IN REASONS FOR LIVING, Dmitry Gennadiyevich (his real name and patronymic) Bakin (a pseudonym) is introduced by Byron Lindsey, an American Slavist, who interviewed him at the writer's residence in 1996. He does not give Bakin's real name but reports that the writer was born in southern Russia in 1964, that he has lived in Moscow since he was seven, had a public-school education, and served in the Soviet Army Medical Corps from 1984 to 1986. Also, one learns that he had no higher education and was still working as a driver to support his family. He prefers his fellow drivers not to know him as a writer, and fellow writers, with very few exceptions, not to know him at all. Lindsey's interview reveals a detail that appears to provide a key to Bakin's oeuvre. He does attempt to develop links with Russian writers (Gogol, Chekhov, Pilniak, Bely), but to no avail, except perhaps with Andrei Platonov, whose social background was similar to Bakin's. As we hear that Bakin brings up Faulkner frequently in conversation, however, we realize that this explains a great deal.

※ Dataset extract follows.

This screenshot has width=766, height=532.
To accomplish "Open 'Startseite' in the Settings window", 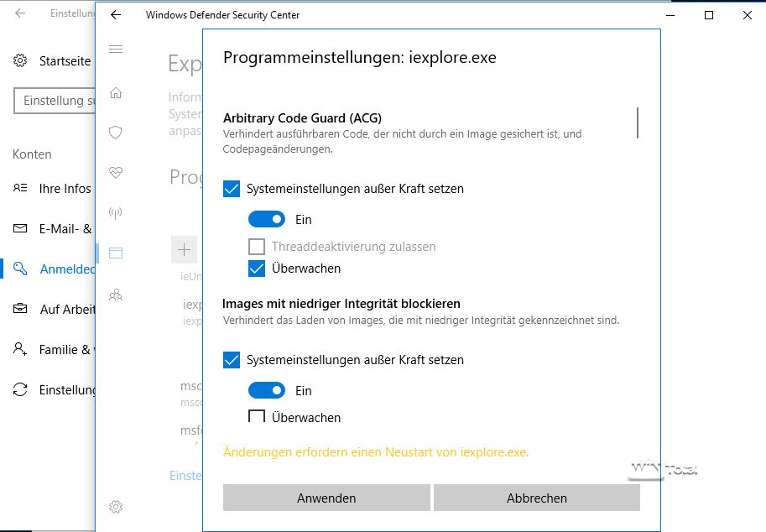I will click(65, 61).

Bakin's tendency to mythicize a loner's struggle in an alien world goes against anything known in Russian literature, and the struggle is motivated by strange and hyper-dimensional emotions. Only one story, "Hare's Eye," presents a recognizable Soviet reality, the ugly reality of life in the Soviet Army. In all the stories, the conflict is of a kind that would seem to be atypical of contemporary Russia; one is reminded of Faulkner. "The Root and Goal" is the tale of two brothers who hate each other so strongly the story must end in a murder. In "Country of Origin," the hero, a small man, identifies with a boar-hunting ancestor, a giant, whose skill he has inherited and practices by shooting mice. The object of his wife's burning love, this small man is ice cold and spreads cold and decay around himself. "The Surveyor" depicts a cruel patriarch who rules a huge family with an iron hand. He is bitterly disappointed by the collapse of Soviet power.

In Bakin's male world, the few women who show up are as wayward and unpredictable as the men. Bakin's third-person narrators cannot help revealing their characters' emotions as if they were their own. In the process, Bakin uses overstatement, fanciful metaphors, and frequent repetition to make his point. For example: "The craving of his blood for glory and the craving of his mind for solitude together with his savage, ferocious methods of quashing the slightest ripple of insubordination effectively excluded the possibility of lies even being conceived in his presence." It is his style that gives away Bakin's amateur quality, for it is the way in which ordinary people express their ideas.